Fig. 2. Identification and functional verification of key genes in the synthesis of 4-BP in Microbulbifer sp. RZ01.

A Comparing the genomes of Microbulbifer sp. RZ01 and TB12003 and their differential loci. From the outside-in: the first and second circles indicate predicted coding regions on the plus and minus strands, respectively; the third and fourth circles represent percent G + C content and GC skew plot, respectively. The distinct sites between RZ01 and TB12003 are marked labeled with numbers 1–24. B The predicted gene cluster, bp608-610, responsible for 4-BP synthesis in Microbulbifer sp.
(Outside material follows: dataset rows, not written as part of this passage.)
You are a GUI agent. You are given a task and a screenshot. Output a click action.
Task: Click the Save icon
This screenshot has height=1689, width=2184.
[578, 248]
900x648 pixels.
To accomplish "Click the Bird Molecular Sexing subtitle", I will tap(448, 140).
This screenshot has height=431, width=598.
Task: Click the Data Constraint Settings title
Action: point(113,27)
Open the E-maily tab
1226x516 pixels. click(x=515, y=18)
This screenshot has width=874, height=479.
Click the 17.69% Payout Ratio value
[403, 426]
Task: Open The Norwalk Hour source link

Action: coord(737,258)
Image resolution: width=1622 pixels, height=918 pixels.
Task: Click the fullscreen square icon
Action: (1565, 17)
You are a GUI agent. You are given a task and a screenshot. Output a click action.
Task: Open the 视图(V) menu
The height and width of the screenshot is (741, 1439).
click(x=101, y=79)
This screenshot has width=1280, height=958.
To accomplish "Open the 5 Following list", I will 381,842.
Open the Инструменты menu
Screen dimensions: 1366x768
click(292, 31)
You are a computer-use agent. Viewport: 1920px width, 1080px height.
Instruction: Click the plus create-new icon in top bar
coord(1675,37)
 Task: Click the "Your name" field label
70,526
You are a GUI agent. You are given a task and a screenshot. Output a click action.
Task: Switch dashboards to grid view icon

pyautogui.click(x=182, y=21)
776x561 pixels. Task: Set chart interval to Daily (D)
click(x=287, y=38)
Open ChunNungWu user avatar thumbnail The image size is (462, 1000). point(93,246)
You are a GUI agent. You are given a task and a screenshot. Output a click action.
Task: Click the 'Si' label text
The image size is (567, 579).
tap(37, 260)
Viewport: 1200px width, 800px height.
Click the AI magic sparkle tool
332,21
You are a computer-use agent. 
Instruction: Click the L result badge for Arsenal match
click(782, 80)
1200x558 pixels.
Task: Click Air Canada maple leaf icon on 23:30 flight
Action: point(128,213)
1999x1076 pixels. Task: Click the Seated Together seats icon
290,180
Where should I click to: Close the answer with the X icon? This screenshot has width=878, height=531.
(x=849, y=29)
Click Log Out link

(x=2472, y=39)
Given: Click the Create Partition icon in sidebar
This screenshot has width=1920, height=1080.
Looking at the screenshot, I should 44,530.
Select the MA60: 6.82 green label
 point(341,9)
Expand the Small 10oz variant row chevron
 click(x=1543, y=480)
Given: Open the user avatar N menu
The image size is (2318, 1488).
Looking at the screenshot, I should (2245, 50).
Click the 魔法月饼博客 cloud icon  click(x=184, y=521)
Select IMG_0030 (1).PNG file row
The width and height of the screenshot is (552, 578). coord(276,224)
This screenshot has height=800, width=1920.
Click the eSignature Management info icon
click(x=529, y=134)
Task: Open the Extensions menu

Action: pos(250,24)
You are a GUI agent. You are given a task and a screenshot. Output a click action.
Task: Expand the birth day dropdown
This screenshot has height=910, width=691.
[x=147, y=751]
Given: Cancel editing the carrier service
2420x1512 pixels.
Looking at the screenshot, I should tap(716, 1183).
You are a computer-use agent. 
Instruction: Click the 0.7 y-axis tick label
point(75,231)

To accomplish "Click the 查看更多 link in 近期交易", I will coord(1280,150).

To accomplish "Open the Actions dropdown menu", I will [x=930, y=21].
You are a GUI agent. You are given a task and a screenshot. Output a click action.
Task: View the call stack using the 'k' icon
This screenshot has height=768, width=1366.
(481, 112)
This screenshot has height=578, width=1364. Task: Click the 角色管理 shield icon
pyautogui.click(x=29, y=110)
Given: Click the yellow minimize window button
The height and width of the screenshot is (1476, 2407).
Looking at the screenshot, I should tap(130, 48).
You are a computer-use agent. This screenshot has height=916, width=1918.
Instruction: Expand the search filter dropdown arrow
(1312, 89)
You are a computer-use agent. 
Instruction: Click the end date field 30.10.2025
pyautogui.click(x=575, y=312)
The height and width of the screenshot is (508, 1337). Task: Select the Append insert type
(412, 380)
RZ01. A base loss at site 3 resulted in the absence of an HTH-type transcriptional activator in TB12003. Site 3 was located upstream of a potential gene cluster including four genes identified as encoding phospho-2-dehydro-3-deoxyheptonate aldolase (BP607), ferredoxin-NADP reductase (BP608), 4-hydroxybenzoate synthetase (BP609), and cytochrome P450 (BP610). The bp608, bp609 and bp610 genes were predicted to be involved in the conversion of chorismate to 4-BP, based on previous research on the biosynthesis of polybrominated aromatic organic compounds (Agarwal et al. 2014). C Heterologous expression and functional validation of the bp608, bp609 and bp610 genes, which are responsible for the synthesis of 4-BP. Protein BP609 could convert the chorismate to 4-hydroxybenzoic acid in the presence of bromide ions. The function of BP608 for the conversion of 4-hydroxybenzoic acid to 2, 4-dibromophenol was not determined, however, the co-expression of BP608 and BP610 could convert 4-hydroxybenzoic acid or 3, 4-dihydroxybenzoic acid to 4-BP in the presence of bromide ions.